Jusque là, tout va bien, donc. Les "victimes" font appel, mais si les sanctions étaient confirmées, la face et le championnat seraient presque sauvés. Mais le chaos ne tient qu'à la révélation éventuelle de multiples autres cas, qui entraîneraient le bouleversement du classement. Les investigations se poursuivent, elles n'ont à ce jour pas identifié de nouvelles falsifications.
Strasbourg-Metz a disparu
S'il arrive à la Commission d'appel de prendre des décisions légitimes, celles-ci sont de toute façon décrédibilisées par la somme de celles qui n'ont aucun sens. Notre jury a inversé les rôles avec la commission de discipline, alourdissant les sanctions de cette dernière, qui avaient soulevé un tollé et renforcé le mouvement des arbitres. Ce mouvement n'est d'ailleurs pas étranger à un tel revirement, qui montre à quel point on navigue à vue, sans ligne politique ni continuité, en prêtant le flanc à toutes les accusations.

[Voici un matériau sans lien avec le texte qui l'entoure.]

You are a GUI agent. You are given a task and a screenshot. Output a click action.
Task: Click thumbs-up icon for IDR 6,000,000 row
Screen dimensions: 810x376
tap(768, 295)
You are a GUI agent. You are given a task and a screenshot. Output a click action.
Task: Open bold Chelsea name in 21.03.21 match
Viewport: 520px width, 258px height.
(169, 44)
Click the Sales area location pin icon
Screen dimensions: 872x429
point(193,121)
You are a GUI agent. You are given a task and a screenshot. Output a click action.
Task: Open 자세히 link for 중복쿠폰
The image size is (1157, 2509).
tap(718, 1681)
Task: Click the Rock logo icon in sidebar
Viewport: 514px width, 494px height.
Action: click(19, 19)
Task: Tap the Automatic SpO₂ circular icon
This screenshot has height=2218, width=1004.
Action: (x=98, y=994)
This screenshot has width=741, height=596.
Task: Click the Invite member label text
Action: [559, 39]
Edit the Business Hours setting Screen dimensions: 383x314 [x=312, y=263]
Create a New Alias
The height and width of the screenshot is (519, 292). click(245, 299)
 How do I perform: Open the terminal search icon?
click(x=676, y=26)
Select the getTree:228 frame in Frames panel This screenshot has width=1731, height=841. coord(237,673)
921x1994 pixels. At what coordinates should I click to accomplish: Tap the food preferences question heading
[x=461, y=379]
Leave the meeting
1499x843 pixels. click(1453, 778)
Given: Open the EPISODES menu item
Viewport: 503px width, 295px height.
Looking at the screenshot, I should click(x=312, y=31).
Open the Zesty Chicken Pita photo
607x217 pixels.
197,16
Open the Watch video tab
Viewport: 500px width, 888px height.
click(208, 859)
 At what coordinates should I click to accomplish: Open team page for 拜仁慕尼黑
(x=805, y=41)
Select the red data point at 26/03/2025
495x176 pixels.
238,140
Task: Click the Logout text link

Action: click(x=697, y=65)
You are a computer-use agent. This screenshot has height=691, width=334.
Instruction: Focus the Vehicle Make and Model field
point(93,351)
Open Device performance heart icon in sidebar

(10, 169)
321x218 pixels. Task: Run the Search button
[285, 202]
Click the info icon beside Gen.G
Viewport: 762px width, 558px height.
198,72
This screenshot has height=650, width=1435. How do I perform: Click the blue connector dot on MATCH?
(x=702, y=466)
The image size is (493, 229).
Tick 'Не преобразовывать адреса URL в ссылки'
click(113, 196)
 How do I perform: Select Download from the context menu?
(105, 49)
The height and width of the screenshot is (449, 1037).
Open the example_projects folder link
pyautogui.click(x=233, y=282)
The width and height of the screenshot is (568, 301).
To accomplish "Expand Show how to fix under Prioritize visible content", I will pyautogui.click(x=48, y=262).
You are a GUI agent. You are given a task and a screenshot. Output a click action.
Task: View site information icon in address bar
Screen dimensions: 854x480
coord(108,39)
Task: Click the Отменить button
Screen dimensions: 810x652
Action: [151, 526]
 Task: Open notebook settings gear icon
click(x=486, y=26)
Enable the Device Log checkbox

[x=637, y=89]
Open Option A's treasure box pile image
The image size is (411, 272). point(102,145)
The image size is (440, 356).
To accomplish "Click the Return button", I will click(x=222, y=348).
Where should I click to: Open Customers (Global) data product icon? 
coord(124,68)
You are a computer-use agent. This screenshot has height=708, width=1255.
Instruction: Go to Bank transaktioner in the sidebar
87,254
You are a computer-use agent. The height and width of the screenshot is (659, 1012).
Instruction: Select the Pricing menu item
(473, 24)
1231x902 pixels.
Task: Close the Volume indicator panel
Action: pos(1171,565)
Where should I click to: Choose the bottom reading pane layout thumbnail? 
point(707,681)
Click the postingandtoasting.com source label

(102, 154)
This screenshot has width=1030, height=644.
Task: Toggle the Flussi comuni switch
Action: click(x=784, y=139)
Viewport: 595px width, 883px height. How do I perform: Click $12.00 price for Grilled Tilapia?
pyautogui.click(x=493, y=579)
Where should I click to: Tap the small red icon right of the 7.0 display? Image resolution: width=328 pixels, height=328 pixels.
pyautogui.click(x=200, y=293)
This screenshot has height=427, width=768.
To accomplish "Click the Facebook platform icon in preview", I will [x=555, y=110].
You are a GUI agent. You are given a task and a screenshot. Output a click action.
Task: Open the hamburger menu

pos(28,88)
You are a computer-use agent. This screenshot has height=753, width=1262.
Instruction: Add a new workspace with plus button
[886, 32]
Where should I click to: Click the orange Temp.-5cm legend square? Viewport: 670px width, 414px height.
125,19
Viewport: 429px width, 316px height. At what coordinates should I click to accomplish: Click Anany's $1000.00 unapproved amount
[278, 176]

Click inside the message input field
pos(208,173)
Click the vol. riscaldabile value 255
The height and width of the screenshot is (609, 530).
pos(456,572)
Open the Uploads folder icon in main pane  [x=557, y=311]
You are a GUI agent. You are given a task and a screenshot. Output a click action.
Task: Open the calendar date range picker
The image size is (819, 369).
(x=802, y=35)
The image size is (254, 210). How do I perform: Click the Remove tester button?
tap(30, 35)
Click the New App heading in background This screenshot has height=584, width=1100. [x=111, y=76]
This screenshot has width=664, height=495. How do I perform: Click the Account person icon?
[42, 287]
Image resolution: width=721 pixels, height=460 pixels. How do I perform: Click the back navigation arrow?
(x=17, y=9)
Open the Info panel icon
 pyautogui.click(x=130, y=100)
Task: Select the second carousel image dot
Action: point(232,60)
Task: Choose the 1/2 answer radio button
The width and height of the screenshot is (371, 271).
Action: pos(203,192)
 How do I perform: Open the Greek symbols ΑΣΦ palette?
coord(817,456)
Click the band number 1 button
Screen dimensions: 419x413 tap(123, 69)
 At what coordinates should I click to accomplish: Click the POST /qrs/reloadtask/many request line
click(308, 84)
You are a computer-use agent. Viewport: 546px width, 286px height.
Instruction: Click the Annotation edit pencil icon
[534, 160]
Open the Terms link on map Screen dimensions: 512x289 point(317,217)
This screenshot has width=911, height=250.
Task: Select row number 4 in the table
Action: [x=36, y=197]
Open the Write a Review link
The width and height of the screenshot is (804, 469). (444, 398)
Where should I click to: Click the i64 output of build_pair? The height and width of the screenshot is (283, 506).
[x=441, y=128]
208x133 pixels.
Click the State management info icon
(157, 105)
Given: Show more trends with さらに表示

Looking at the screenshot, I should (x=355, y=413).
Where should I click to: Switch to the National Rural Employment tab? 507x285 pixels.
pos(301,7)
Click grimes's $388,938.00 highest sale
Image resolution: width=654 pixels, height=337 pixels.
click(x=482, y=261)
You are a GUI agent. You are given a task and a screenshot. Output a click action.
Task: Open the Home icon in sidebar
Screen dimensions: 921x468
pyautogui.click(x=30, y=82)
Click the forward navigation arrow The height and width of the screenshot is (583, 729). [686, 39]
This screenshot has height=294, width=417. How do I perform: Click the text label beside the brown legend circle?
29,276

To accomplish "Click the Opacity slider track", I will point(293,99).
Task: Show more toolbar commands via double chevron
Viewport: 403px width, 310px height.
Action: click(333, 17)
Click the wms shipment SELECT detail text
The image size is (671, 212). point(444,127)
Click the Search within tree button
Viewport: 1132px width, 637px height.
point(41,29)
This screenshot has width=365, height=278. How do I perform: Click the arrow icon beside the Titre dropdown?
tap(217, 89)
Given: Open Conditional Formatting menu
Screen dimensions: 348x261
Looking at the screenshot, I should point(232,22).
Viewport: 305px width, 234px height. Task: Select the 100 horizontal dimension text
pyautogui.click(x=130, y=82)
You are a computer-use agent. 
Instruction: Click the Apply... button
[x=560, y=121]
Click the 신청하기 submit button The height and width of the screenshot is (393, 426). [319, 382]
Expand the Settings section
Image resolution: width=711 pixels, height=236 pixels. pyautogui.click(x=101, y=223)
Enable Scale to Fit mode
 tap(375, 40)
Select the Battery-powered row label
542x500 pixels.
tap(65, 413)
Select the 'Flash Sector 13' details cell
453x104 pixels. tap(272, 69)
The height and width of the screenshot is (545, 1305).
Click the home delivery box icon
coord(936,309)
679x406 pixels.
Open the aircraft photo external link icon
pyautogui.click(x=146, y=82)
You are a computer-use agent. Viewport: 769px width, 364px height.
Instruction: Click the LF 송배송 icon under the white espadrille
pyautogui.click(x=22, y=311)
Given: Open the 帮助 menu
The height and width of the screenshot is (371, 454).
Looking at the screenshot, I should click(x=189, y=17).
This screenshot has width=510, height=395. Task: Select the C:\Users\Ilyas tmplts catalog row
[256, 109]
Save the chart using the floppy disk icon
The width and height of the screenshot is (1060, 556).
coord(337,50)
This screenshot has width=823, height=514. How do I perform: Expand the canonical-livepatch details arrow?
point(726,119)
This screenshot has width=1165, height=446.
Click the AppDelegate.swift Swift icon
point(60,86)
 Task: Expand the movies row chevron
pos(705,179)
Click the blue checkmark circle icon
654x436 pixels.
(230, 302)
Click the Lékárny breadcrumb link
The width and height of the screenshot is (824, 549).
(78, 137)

Le problème est que ce retournement va sembler d'autant plus dur aux Messins que la première décision n'était déjà pas en leur faveur. La désignation subite des supporters lorrains à la Meinau comme co-responsables des troubles est probablement fondée, mais elle arrive bien tard. Car sur le fond, nous ne réclamons pas autre chose que plus de sévérité sur la sécurité dans les stades, afin s'assainir durablement leur atmosphère. La gravité de "l'incident" justifiait dès le début une annulation pure et simple du match, sauf à considérer qu'il faisait partie de l'ordinaire barbarie du football. Aujourd'hui les deux clubs crient à l'injustice, plaidant toujours leur "irresponsabilité" pour les exactions commises dans les enceintes, et veulent porter l'affaire devant le Conseil fédéral. Il n'est pas sûr que cette Cour suprême (rattachée à la Fédération, encore plus sensible aux problèmes rencontrés par le corps arbitral) cautionne l'amnistie réclamée implicitement.
Les commissions de discipline et d'appel devraient essayer de prendre des décisions cohérentes du premier coup, elles sèmeraient moins le bordel.
L'incohérence de la politique disciplinaire de la Ligue nuit gravement à la crédibilité des sanctions prises, alors qu'elles devraient être totalement prévisibles et incontestables, régies par des principes clairs et connus de tous. Cette règle du jeu est encore à écrire.